:: What you should do ::
The data should be transcribed in its entirety, word for word.

:: Information given ::

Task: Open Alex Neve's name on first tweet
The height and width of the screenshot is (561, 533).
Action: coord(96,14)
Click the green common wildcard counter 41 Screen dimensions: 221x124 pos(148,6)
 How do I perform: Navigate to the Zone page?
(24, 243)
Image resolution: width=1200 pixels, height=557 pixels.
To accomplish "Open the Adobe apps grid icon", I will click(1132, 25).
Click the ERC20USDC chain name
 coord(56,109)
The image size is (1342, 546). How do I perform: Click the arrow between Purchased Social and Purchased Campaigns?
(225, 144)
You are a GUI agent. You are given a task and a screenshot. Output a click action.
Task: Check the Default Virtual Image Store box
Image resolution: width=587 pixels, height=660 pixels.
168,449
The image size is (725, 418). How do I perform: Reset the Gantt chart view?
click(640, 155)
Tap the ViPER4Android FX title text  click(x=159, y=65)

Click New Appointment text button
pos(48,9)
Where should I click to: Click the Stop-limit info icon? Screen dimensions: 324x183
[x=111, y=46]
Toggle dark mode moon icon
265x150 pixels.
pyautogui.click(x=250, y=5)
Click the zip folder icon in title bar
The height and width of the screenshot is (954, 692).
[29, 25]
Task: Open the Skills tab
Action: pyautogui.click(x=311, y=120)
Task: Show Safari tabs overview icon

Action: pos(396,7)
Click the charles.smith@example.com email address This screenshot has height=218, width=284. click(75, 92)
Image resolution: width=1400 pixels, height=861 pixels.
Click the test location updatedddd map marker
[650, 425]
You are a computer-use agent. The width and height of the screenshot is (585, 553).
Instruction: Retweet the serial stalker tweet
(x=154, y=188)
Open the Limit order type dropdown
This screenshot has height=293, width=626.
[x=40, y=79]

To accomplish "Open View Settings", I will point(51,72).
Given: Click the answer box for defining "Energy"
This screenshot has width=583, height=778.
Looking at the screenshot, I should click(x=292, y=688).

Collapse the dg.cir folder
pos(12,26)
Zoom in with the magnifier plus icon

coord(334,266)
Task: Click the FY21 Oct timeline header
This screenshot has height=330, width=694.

:: Answer space ::
Task: Open Alex Neve's name on first tweet
The height and width of the screenshot is (561, 533).
Action: coord(96,14)
Click the green common wildcard counter 41 Screen dimensions: 221x124 pos(148,6)
 How do I perform: Navigate to the Zone page?
(24, 243)
Image resolution: width=1200 pixels, height=557 pixels.
To accomplish "Open the Adobe apps grid icon", I will click(1132, 25).
Click the ERC20USDC chain name
 coord(56,109)
The image size is (1342, 546). How do I perform: Click the arrow between Purchased Social and Purchased Campaigns?
(225, 144)
You are a GUI agent. You are given a task and a screenshot. Output a click action.
Task: Check the Default Virtual Image Store box
Image resolution: width=587 pixels, height=660 pixels.
168,449
The image size is (725, 418). How do I perform: Reset the Gantt chart view?
click(640, 155)
Tap the ViPER4Android FX title text  click(x=159, y=65)

Click New Appointment text button
pos(48,9)
Where should I click to: Click the Stop-limit info icon? Screen dimensions: 324x183
[x=111, y=46]
Toggle dark mode moon icon
265x150 pixels.
pyautogui.click(x=250, y=5)
Click the zip folder icon in title bar
The height and width of the screenshot is (954, 692).
[29, 25]
Task: Open the Skills tab
Action: pyautogui.click(x=311, y=120)
Task: Show Safari tabs overview icon

Action: pos(396,7)
Click the charles.smith@example.com email address This screenshot has height=218, width=284. click(75, 92)
Image resolution: width=1400 pixels, height=861 pixels.
Click the test location updatedddd map marker
[650, 425]
You are a computer-use agent. The width and height of the screenshot is (585, 553).
Instruction: Retweet the serial stalker tweet
(x=154, y=188)
Open the Limit order type dropdown
This screenshot has height=293, width=626.
[x=40, y=79]

To accomplish "Open View Settings", I will point(51,72).
Given: Click the answer box for defining "Energy"
This screenshot has width=583, height=778.
Looking at the screenshot, I should click(x=292, y=688).

Collapse the dg.cir folder
pos(12,26)
Zoom in with the magnifier plus icon

coord(334,266)
Task: Click the FY21 Oct timeline header
This screenshot has height=330, width=694.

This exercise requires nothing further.